At least 18 people have died in an attack on a crowded Baghdad market as deadly unrest continues to rock Iraq.

    A car bomb detonated next to an oil tanker killed 18

    Police said the attack in the commercial Shab neighbourhood began when gunmen shot five guards at an open-air car park that served as a small market.

     

    As bystanders rushed to the scene, a car bomb detonated next to an oil tanker, which exploded and engulfed the area in a fireball.

     

    The ground was littered with remnants of the charred vehicle and sandals and clothes of the many dead and at least 37 injured.

     

    The motive for the attack, which appeared to be intended to kill as many people as possible, was unclear, but it may have been sectarian.
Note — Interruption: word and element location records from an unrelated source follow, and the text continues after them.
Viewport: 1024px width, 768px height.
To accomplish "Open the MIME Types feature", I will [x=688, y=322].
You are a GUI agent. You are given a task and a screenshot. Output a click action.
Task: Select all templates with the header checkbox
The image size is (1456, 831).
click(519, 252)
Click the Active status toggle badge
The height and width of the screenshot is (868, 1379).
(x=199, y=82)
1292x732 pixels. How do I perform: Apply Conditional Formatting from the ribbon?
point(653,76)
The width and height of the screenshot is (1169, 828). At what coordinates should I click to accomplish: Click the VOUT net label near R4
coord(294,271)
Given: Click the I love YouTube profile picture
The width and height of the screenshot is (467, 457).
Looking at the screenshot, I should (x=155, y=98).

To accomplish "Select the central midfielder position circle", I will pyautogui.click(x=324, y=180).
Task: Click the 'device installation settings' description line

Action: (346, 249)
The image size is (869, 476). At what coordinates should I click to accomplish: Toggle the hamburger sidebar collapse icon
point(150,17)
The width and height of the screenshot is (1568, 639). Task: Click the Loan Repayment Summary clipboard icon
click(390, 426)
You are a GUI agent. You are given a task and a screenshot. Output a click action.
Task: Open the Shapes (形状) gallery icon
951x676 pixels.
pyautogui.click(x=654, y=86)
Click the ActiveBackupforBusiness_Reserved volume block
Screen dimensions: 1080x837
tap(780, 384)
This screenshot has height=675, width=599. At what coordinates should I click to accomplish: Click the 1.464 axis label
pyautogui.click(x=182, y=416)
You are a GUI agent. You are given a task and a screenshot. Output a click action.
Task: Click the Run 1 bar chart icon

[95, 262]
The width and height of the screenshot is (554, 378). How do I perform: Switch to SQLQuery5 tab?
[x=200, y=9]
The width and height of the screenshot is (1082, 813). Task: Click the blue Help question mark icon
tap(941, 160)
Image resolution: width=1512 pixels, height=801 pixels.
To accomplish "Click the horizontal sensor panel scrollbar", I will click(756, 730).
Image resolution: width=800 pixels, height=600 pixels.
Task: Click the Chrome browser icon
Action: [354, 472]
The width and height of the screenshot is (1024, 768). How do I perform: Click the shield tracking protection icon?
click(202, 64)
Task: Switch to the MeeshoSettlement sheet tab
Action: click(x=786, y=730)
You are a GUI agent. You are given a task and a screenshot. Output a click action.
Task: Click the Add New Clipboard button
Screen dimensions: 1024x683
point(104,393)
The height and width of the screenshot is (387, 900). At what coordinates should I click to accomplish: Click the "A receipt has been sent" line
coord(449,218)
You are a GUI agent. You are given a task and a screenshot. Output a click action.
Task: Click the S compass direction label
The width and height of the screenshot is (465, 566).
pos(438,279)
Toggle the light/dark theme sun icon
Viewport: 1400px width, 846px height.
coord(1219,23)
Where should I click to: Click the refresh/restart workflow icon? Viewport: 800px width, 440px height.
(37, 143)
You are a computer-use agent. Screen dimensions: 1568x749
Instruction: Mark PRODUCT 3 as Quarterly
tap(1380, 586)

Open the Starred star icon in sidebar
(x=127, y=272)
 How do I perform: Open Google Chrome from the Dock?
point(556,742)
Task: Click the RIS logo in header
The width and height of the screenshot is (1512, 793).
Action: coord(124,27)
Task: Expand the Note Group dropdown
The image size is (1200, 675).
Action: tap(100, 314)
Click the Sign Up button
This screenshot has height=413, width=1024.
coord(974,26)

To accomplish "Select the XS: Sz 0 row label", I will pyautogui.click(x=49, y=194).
The Shab neighbourhood is mainly Shia.

     

    Roadside bombs

     

    In other unrest on Tuesday, fighting between suspected insurgents and Iraqi police killed at least six civilians in Baghdad, and officials said roadside bombs had killed three US soldiers.

     

    Dozens were wounded in the
    Shab market attack 

    The shootout in Baghdad broke out in the late morning between gunmen riding in three cars and Iraqi police in Dora, one of Baghdad's most violent neighbourhoods.

     

    The six civilians were killed in the crossfire, said an Iraqi police official.

     

    Elsewhere, a US soldier died when a roadside bomb exploded near al-Rasheed airfield, a former Iraqi air force installation in southern Baghdad, damaging a Humvee and also wounding an Iraqi civilian, said another Iraqi police official.

     

    Two other soldiers were killed when their vehicle struck a roadside bomb near Balad, 50 miles north of Baghdad.

     

    The attacks raised to at least 2,448 the number of members of the US military who have died since the start of the war in 2003, according to count by the Associated Press.

     

    Sectarian tensions

     

    Meanwhile, another roadside bomb destroyed a liquor store in the Iraqi capital in what appeared to be the third attack on the shop by militants determined to impose Islamic customs by closing down such establishments.

     

    None of the stores in Baghdad's Karradah shopping district had opened yet, and the blast caused no casualties, police said.

     

    Some Muslim religious leaders in Iraq have tried to ban the drinking of alcohol, even though it is legal under the country's new constitution.

     

    In other developments on Tuesday, Iraq's interior ministry announced that it had arrested two members of al-Qaeda in Iraq.

     

    It named the men as Salah Hussein Abdul-Razzaq, captured in Ramadi and Omar Ahmed Salah, held in Baghdad.